Artificial intelligence is fundamentally reshaping how scientists study proteins, cutting research timelines from months or years to minutes and reducing costs by more than 60% compared to traditional laboratory methods. At a recent University of Utah symposium on AI in protein discovery, researchers demonstrated how deep learning models are enabling faster, cheaper identification of protein structures and interactions critical to understanding diseases like cancer, diabetes, and metabolic disorders.

What Is the Protein Folding Problem and Why Does It Matter?

For 50 years, biology has grappled with a fundamental challenge: a protein's function in the human body depends entirely on its complex, twisted three-dimensional shape, yet determining that shape from a simple string of amino acids has traditionally required months or even years of painstaking laboratory work. Before AI, mapping a brand-new protein structure from scratch could cost anywhere between $66,000 to $138,000, with structural biology labs estimating that over 60% of the total budget spent on traditional structure determination goes toward failed attempts.

This bottleneck has slowed medical research across the board. Understanding how proteins interact with each other and with small molecules is essential for developing new treatments, yet the sheer cost and time investment has limited how many structures scientists could realistically study.

How Are AI Models Like AlphaFold Changing Protein Research?

Deep learning models, including Google DeepMind's AlphaFold and the University of Washington's RosettaFold, have pioneered a technological leap by utilizing databases of known biological structures to train AI systems that can predict the three-dimensional shapes of proteins in a matter of minutes. Modern AI goes beyond mapping single proteins; it can now map complex interactions between multiple molecules, opening entirely new avenues for drug discovery and disease understanding.

At the University of Utah symposium, undergraduate researcher Amanda Karchner presented work demonstrating how AI can help identify protein interactions linked to diseases. Using the AI model Boltz-2 through the university's Center for High Performance Computing (CHPC), Karchner and her peers screened potential protein interactions far more efficiently than traditional laboratory methods would allow.

"When we talk about protein-metabolite interactions, those are so important for all kinds of cellular regulation. When your cellular regulation is messed up, that's cancer or metabolic disease," Karchner said during her presentation.

Amanda Karchner, Undergraduate Researcher, Department of Nutrition and Integrative Physiology, University of Utah

Rather than replacing laboratory experiments, Karchner explained that AI serves as a hypothesis-generating tool that helps researchers identify the most promising protein interactions to test experimentally. This approach dramatically reduces wasted effort on dead-end experiments.

How to Leverage AI Tools for Protein Research?

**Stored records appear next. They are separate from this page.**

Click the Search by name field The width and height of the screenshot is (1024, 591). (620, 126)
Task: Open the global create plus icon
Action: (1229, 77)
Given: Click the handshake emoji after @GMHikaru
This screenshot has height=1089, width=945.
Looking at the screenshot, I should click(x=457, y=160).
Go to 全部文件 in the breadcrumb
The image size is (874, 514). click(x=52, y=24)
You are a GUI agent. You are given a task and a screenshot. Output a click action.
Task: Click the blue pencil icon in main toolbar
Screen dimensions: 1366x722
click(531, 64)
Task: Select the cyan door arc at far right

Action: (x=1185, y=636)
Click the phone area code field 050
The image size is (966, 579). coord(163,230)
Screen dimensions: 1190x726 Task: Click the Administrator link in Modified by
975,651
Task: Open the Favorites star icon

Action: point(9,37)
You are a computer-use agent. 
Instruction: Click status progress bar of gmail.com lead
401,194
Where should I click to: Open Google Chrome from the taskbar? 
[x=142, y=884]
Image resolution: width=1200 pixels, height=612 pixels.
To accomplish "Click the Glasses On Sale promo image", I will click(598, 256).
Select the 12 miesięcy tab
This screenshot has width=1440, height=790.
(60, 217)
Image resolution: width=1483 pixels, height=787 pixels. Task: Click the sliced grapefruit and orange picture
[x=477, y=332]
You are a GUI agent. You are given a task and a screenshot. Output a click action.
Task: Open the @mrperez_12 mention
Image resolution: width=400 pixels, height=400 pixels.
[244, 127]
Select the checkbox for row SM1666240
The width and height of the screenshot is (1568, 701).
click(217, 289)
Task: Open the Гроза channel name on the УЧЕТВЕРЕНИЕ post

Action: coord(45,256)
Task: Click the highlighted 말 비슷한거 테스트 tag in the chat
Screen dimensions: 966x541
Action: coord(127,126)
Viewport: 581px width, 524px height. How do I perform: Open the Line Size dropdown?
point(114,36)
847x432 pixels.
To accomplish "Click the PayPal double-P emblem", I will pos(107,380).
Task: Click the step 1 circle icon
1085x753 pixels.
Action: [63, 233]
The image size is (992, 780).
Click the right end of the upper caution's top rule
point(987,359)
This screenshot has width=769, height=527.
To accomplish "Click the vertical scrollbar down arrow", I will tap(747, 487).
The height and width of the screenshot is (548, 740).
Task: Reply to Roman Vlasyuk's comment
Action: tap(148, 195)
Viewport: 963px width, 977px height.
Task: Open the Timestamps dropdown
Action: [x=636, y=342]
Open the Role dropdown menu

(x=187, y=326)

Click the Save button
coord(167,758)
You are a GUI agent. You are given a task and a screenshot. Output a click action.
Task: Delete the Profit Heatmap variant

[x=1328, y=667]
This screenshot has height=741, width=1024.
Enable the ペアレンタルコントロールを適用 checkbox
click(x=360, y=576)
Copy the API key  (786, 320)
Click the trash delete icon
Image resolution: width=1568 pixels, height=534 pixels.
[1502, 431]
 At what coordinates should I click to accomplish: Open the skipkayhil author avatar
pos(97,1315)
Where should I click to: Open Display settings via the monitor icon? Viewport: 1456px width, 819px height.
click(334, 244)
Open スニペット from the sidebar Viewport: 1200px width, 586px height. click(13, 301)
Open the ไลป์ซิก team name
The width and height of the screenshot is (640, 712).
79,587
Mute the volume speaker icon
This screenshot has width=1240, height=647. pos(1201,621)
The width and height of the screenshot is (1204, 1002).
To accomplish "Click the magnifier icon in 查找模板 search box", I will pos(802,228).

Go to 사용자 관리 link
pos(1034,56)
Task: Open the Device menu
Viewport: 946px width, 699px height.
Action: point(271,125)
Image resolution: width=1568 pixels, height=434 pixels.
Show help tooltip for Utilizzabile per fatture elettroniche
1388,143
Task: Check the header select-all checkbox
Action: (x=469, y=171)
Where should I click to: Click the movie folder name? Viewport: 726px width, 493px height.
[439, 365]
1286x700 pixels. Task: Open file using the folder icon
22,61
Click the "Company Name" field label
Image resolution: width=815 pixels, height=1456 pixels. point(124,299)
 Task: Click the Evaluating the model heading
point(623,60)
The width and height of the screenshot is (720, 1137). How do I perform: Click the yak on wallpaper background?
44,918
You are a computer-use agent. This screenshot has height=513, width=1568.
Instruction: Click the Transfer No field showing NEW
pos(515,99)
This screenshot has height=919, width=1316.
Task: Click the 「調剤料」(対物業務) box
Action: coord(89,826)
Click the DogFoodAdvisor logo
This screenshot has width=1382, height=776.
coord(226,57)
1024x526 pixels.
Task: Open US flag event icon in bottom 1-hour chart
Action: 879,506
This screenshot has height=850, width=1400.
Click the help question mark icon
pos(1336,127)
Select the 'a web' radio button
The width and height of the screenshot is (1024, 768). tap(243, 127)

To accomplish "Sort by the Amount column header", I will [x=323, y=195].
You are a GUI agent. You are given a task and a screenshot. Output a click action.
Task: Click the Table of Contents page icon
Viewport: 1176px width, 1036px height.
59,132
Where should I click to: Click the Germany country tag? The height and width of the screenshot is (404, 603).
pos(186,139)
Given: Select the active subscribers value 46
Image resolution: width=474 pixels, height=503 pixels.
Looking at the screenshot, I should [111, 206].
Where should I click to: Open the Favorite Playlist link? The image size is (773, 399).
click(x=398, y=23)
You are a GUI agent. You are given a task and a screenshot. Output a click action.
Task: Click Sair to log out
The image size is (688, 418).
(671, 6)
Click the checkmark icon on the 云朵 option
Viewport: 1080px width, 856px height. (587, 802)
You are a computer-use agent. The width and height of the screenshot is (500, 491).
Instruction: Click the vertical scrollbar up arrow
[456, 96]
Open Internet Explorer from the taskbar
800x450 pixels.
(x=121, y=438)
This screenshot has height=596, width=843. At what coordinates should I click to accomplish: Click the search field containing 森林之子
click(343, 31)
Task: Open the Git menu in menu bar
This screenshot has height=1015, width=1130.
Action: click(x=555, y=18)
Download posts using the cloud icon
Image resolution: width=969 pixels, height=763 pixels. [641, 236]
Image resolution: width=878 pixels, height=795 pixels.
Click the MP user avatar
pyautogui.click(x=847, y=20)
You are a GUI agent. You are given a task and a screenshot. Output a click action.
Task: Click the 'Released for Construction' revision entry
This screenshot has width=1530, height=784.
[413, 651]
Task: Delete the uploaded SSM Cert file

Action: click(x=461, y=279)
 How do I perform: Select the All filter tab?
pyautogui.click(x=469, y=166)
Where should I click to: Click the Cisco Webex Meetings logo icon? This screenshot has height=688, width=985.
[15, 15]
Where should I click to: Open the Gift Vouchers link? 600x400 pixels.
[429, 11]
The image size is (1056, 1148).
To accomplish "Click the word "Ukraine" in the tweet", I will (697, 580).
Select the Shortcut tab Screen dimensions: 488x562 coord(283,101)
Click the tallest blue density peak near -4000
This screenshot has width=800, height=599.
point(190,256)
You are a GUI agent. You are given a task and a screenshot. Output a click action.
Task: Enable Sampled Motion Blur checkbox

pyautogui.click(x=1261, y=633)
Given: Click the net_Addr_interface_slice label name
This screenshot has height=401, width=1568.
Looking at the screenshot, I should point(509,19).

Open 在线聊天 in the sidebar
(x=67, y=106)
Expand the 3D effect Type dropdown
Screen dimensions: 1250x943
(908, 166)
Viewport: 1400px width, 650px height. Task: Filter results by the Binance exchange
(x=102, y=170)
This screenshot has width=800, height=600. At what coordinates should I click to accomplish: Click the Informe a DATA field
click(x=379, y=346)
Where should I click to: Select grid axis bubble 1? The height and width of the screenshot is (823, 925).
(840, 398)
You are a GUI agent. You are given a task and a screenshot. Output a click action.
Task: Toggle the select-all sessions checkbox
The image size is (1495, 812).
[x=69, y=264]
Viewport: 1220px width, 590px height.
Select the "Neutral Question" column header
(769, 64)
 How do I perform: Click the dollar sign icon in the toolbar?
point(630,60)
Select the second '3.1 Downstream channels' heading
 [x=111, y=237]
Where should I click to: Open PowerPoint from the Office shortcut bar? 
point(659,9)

• Access High-Performance Computing Resources: Researchers can use supercomputing centers like the University of Utah's CHPC to run AI models that exceed standard laptop capacity, enabling large-scale protein structure predictions without expensive in-house infrastructure.
• Use AI as a Screening Tool First: Rather than running expensive wet-lab experiments on all potential protein interactions, use AI models to narrow down the most promising candidates, then validate only the top results experimentally.
• Combine Multiple AI Models: Different models like AlphaFold, RosettaFold, and Boltz-2 have different strengths; using multiple approaches can increase confidence in predictions and catch interactions that a single model might miss.

Martin Cuma, a computational scientist at the CHPC, explained the practical value of these resources: "We're basically helping users enable their research on our systems. Every researcher who's doing some computation on their laptop and the computation is too big for their laptop, they need to go onto a supercomputer". The CHPC provides researchers with access to supercomputers, large-scale data storage, specialized software, and technical support needed to run AI models that would otherwise be out of reach.

What Does This Cost Revolution Mean for Science?

The shift from traditional protein structure determination to AI-powered prediction represents one of the most radical cost reductions in modern scientific history. While an experimental lab requires heavy labor and thousands of dollars per attempt, with AI, if a prediction fails or has low accuracy, the cost is negligible. This economic advantage fundamentally changes the calculus of research: scientists can now afford to explore far more hypotheses and test more protein interactions than ever before.

By narrowing potential protein interactions to the most promising results, AI allows scientists to spend their time and resources testing discoveries that could genuinely improve medical understanding and lead to new treatments. The technology has made protein structure prediction reliable enough that many laboratories are now incorporating AI tools into their standard workflows, accelerating the pace of biological discovery across institutions worldwide.

As AI continues to evolve, the technology and software are helping researchers at institutions like the University of Utah accelerate discovery while reducing the time and cost required to study complex biological questions. This democratization of protein research, powered by accessible AI tools and shared computing infrastructure, is reshaping how the next generation of scientists approaches the fundamental problems of biology.